Beim ersten Punkt stimme ich dir zu. Beim zweiten nicht. Man kann ein Verhalten sehr falsch erklären. Zum Beispiel weil man sich selbst unsicher ist, ob die Erklärung richtig wäre.

Letzten Winter habe ich versuchtKOMMA dich zu überzeugen, dass dir weiße Kragenpullover stehen. Sie tun es wirklich und sind praktisch, weil sie alles Schöne an dir zum Vorschein bringen und du in ihnen nicht frieren musst.
Die Pullover bringen alles Schöne an ihr zum Vorschein. Wie ist das gemeint? Weiß nicht, wie ich mir das vorstellen soll.

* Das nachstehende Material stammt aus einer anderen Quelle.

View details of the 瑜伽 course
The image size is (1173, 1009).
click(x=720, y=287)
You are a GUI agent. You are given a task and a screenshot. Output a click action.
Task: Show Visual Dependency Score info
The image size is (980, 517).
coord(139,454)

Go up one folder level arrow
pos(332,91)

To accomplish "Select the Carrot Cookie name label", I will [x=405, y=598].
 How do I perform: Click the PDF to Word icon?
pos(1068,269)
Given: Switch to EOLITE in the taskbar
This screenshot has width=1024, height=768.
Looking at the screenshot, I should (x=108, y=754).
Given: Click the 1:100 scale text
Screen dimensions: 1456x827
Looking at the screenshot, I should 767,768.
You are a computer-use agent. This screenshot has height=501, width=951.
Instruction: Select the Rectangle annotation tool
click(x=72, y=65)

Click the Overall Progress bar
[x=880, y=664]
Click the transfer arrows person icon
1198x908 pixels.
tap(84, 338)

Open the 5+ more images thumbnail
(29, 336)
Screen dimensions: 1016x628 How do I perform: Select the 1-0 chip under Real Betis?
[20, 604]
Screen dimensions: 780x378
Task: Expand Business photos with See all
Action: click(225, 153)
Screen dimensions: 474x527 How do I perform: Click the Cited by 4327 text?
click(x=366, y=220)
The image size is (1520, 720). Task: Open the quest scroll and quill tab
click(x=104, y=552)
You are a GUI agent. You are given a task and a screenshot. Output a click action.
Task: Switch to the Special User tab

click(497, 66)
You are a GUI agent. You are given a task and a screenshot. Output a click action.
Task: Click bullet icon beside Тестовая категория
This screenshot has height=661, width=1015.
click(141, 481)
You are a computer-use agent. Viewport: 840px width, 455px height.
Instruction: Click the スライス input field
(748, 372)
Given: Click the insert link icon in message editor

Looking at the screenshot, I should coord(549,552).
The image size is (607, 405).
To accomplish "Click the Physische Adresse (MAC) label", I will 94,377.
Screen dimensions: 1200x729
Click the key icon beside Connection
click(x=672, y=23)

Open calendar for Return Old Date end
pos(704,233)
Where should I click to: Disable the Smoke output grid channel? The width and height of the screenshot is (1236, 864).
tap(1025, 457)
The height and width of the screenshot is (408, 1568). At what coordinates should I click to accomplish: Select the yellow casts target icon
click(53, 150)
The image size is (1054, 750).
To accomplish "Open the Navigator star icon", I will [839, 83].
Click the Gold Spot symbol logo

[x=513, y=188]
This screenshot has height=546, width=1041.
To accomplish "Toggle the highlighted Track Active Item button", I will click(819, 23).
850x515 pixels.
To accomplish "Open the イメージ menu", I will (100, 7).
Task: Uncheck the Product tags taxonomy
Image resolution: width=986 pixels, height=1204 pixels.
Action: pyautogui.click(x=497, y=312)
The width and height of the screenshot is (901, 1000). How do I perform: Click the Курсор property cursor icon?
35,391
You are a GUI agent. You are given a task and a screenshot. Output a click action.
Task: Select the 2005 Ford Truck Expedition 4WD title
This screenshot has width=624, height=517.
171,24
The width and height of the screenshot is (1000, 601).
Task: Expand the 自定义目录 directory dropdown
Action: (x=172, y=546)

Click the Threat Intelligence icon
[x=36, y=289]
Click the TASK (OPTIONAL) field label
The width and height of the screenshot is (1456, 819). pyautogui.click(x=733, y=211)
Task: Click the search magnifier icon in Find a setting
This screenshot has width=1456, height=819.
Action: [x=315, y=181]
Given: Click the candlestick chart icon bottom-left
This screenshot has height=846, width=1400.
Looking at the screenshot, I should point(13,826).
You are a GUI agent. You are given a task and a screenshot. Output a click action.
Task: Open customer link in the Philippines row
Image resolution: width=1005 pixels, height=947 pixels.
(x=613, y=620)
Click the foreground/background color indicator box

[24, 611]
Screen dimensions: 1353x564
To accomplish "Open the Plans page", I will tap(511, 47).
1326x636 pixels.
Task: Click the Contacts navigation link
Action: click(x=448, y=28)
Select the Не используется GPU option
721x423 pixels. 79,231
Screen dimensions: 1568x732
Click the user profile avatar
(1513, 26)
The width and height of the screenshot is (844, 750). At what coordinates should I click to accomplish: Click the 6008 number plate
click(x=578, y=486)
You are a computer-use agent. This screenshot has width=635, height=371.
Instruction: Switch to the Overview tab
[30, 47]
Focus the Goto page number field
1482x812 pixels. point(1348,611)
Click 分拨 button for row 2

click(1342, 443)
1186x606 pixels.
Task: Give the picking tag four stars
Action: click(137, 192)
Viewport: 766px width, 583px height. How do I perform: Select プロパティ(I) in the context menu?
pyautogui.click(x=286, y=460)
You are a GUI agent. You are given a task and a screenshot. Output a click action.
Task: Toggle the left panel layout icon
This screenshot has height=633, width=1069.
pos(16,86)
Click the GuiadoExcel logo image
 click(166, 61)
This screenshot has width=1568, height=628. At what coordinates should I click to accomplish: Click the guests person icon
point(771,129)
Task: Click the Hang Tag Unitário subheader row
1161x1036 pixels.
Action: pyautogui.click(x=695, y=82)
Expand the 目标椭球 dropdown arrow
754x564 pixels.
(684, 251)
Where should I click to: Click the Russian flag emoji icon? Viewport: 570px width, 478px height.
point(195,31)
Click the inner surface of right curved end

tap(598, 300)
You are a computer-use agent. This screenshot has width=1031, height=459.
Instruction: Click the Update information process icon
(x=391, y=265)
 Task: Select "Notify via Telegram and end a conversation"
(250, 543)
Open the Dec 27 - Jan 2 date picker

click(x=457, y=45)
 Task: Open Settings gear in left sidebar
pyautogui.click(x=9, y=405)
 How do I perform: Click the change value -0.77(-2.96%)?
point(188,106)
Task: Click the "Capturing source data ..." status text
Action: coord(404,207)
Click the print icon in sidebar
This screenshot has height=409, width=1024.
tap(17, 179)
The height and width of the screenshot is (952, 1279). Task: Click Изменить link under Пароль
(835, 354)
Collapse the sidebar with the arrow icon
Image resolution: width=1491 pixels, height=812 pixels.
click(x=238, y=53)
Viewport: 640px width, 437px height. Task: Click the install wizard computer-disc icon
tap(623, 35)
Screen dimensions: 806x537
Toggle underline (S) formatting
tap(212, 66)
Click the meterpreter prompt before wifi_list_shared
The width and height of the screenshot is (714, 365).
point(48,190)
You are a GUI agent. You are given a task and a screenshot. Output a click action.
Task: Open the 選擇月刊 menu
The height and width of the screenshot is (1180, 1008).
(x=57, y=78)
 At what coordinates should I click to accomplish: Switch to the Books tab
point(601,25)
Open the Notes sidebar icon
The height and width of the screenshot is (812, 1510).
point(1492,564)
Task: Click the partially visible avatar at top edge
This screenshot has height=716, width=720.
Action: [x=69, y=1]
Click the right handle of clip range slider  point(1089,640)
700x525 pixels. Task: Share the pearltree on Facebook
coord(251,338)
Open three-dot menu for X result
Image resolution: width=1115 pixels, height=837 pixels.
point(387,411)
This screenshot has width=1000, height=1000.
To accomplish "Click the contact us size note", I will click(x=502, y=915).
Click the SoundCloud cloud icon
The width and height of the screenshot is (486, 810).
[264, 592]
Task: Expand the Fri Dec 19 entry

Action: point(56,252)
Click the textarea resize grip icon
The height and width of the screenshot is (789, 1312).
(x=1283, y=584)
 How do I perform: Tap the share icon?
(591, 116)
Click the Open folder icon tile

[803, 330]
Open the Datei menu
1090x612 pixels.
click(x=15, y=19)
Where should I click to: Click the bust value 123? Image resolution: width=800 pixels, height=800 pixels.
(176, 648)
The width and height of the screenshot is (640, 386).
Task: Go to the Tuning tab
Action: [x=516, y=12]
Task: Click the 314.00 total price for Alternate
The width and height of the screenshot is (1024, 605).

Das Komma wird verbessert. Beim Pullover … Ich fürchte, dass es sehr schwierig wäre, dir das richtig zu erklären. *lach* Bitte entschuldige. Das Bild und die damit verbundenen Gefühle, kann nur jemand nachvollziehen, der es gesehen hat. Ich habe kurz überlegt, die Stelle völlig zu streichen. Aber manchmal schreibt man nicht für den Leser.

Eine Art Unterhaltung, die wir entwickelt habenKOMMA weil du es notwendig gemacht hast. sie zu entwickeln.
Wort- und Sinnwiederholung.

Verbessere ich. Vielen Dank.

Ich werde dieses Spiel noch eine Weile genießen und dann anfangenKOMMA dir Fragen über deinen Freund zu stellen.

Bei den Treffen geht es ihm demnach darum, ein wenig harmonische Zeit mit ihr zu verbringen und das dann bewusst indirekt zu beenden. Weiß nicht. Menschen halt ...

Sich liebende Menschen. Gefangen in einem ewigen Kreislauf sich wiederholender Treffen, die dazu dienten, einander nicht einzugestehen, was sie füreinander empfanden. Es ging nicht. Karin begnügte sich auch damit. Der Protagonist nicht. Er wollte die Konfrontation. Eine Auflösung. Hat diese aber immer so lange hinausgezögert, wie es ihm eben möglich war, um wenigstens ein wenig Zeit mit ihr verbringen zu können. Menschen sind kompliziert. Und oft sehr dumm.


Danke fürs Lesen. Hab eines schönes Wochenende, Sammis.